Ehrlich is working on an innovative financing model that allows flexible funding. The program is awaiting federal approval before it can launch, Ehrlich said.

Funding Senior Care

Maya Altman, CEO of the Health Plan of San Mateo, said integrating care for seniors can be tricky because the funding sources vary, so the requirements that need to be met for tapping that money also vary. Health Plan of San Mateo is the community health plan used at the county medical center.

Altman is excited at the prospect of launching CareOptions — the program awaiting federal approval — as a way of addressing the high cost of senior care and at the same time keeping seniors home. The key is consolidating funding sources, Altman said.

CareOptions aims to integrate funding to create an innovative model of care that combines Medi-Cal home and community-based care with acute and long-term care into a single system of care. To do that, it would consolidate several funding sources — In-Home Supportive Services, Multipurpose Senior Service Program (MSSP), Community Based Adult Services (CBAS, formerly known as Adult Day Health Care) and skilled nursing services.

Under CareOptions, all of that funding would flow through the Health Plan of San Mateo, which would take on the financial risk for all health services, including nursing home stays.

“The vision for CareOptions was that we’d integrate funding — IHSS, MSSP, ADHC, those are the three services that have been funded through Medi-Cal — and offer a service that blends those options,” Altman said.

For instance, the money that would be spent on expensive nursing home care might be better spent on trying to keep seniors in their own homes, Altman said.
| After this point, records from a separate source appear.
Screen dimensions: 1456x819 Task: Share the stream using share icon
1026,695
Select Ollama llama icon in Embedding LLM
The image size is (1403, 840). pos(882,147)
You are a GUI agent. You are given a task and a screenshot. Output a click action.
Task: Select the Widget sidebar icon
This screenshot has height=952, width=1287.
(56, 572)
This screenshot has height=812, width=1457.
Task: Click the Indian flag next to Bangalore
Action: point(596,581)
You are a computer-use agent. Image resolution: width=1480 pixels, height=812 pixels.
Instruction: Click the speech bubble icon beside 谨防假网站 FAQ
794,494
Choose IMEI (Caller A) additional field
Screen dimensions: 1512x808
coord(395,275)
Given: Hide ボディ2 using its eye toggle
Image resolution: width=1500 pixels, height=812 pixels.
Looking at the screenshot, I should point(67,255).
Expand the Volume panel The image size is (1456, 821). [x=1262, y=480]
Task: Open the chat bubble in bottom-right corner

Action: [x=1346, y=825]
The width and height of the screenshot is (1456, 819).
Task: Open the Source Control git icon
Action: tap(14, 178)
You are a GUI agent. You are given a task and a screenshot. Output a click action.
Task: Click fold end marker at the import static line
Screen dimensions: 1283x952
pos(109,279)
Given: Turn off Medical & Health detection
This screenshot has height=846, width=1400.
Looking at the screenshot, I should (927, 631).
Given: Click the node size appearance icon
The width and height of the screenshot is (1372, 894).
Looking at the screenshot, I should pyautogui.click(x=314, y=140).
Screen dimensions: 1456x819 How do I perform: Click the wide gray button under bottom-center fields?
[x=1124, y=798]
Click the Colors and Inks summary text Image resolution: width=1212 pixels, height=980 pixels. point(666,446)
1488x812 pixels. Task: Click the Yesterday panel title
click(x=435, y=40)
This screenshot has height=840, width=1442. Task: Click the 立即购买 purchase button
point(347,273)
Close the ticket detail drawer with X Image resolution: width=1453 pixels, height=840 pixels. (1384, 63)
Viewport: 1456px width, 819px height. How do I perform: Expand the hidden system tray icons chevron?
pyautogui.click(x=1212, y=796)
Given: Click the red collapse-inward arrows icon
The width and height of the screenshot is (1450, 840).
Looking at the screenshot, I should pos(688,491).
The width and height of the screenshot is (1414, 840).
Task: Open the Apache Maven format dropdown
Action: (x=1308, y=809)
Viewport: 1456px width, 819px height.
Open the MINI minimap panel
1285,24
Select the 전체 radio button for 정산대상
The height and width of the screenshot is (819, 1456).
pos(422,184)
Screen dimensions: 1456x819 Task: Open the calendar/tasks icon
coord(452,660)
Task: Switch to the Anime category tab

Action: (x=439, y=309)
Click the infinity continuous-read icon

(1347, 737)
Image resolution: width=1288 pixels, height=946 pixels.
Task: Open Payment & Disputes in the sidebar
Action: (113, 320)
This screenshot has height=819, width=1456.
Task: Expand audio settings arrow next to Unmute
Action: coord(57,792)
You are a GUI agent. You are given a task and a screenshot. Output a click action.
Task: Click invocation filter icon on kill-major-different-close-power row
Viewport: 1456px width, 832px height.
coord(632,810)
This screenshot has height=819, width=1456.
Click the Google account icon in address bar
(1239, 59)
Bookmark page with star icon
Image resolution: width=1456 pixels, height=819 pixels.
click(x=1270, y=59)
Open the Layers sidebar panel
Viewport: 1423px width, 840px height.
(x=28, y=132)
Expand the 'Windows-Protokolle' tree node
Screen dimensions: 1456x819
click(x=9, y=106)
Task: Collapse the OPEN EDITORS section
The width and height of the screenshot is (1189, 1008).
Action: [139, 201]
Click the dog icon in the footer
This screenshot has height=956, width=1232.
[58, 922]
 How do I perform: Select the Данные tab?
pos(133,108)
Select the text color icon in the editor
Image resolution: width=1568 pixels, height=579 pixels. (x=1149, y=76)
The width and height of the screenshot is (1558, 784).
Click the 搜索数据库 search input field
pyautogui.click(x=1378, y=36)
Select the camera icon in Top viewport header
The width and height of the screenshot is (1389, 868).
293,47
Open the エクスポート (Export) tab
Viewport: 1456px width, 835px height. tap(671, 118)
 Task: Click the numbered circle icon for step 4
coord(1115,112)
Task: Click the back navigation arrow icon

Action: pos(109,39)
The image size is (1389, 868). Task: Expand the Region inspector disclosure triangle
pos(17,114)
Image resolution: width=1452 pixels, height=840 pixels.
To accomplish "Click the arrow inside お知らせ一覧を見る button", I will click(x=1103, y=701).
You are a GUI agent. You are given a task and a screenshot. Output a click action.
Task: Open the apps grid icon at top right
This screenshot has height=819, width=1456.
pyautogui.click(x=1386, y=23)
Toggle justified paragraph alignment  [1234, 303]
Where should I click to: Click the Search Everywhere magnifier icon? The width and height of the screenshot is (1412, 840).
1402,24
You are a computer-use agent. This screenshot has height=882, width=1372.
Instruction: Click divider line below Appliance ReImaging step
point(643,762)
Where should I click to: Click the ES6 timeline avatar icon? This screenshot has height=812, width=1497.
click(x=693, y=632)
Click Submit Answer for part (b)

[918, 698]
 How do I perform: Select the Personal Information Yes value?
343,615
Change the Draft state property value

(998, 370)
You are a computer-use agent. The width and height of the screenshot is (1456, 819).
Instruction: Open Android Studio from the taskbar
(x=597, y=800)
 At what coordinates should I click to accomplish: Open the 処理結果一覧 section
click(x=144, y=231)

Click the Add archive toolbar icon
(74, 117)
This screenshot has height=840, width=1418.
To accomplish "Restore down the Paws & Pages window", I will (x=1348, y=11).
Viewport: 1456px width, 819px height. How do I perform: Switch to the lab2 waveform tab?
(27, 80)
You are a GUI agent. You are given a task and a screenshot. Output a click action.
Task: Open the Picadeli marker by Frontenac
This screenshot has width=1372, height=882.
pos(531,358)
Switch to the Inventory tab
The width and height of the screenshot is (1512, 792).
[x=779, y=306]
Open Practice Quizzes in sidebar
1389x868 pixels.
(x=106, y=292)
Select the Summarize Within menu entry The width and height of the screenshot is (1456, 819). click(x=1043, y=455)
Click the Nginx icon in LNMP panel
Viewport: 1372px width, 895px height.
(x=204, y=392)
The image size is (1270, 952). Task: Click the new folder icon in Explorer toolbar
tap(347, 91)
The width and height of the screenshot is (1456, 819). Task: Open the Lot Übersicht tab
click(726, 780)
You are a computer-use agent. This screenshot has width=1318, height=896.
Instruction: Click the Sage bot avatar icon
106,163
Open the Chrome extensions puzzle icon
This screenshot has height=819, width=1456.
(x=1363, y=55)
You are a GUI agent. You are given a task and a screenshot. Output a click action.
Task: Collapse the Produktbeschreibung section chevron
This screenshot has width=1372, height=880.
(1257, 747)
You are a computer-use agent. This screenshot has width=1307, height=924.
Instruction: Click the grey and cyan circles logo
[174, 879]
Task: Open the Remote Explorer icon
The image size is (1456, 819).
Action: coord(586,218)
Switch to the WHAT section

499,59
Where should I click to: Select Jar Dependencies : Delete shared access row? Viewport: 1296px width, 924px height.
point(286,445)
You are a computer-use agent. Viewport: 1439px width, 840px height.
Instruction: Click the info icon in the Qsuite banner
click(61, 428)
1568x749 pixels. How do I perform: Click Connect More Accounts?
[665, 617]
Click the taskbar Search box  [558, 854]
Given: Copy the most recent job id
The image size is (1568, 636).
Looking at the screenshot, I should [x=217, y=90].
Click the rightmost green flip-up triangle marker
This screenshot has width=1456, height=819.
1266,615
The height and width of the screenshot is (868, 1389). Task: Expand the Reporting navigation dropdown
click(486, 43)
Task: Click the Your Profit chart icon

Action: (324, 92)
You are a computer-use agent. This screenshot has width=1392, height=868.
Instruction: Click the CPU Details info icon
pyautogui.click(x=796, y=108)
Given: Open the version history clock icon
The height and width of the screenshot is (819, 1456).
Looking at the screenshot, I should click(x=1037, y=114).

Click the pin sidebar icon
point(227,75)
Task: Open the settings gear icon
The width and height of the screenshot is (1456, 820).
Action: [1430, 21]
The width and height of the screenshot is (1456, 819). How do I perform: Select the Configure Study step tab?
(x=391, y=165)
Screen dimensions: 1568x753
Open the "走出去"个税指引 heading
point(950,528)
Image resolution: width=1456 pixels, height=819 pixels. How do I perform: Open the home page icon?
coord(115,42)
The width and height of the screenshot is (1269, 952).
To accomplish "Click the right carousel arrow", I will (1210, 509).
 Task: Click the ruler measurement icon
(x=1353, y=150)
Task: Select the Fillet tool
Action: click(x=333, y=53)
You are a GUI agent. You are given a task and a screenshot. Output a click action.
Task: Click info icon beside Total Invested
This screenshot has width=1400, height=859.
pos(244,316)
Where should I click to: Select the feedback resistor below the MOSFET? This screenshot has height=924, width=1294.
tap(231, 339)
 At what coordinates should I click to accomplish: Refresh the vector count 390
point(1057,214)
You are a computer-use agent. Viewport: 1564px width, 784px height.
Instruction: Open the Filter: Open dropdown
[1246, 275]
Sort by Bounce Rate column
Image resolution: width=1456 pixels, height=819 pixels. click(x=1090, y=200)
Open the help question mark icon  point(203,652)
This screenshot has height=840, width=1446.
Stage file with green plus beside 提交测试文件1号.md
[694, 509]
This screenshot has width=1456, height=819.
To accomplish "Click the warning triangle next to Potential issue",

The flexibility to shift that money around has been missing in the current system.

“Those services, in the past, have always been offered silo fashion,” Altman said. “Our vision was always to integrate home care with acute services.”

The most important goal, she said, is to improve care and quality of life by helping seniors stay at home and out of nursing homes. And since nursing homes are so costly, it is potentially a cost-saver, as well.

“It costs roughly $100,000 [a year] to stay in a nursing home, so this program is a lot less than paying for a nursing home,” Altman said. “In terms of cost, this [program] wouldn’t have immediate savings — but over time, there would be significant savings.”

Waiting for Approval

CMS needs to sign off on that kind of financial flexibility, and federal officials would not comment on when that approval or denial might come.

It may possibly be tied to the state’s duals project at this point, Ogle said, since the state also needs CMS approval for how it combines Medicare and Medicaid funding for dual-eligible beneficiaries.

“I imagine it would be part of the whole,” Ogle said. “It would be very similar to what we’re doing.”

At the root of better senior care, Altman said, is keeping elders out of institutions. “We do a lot of care coordination, with an eye toward reducing emergency room visits and hospitalizations.”

With the fragmented reimbursement system now in place for long-term nursing care, she said, “the financial incentives aren’t aligned.”

The CareOptions program would fix that, she said. “What we proposed is, take the current spending and spread that across all of our reimbursement rates for SPDs (seniors and persons with disabilities), so that there’s a higher reimbursement for people not in the nursing home. That would realign our funding to make more sense.”

The plan has been 10 years in the making, including the past couple of years in discussion with the state. Altman is confident the federal government will agree to it.

“CMS has signed off on long-term care integration plans in the past,” she said, “and we’re hoping they’ll agree to this soon.”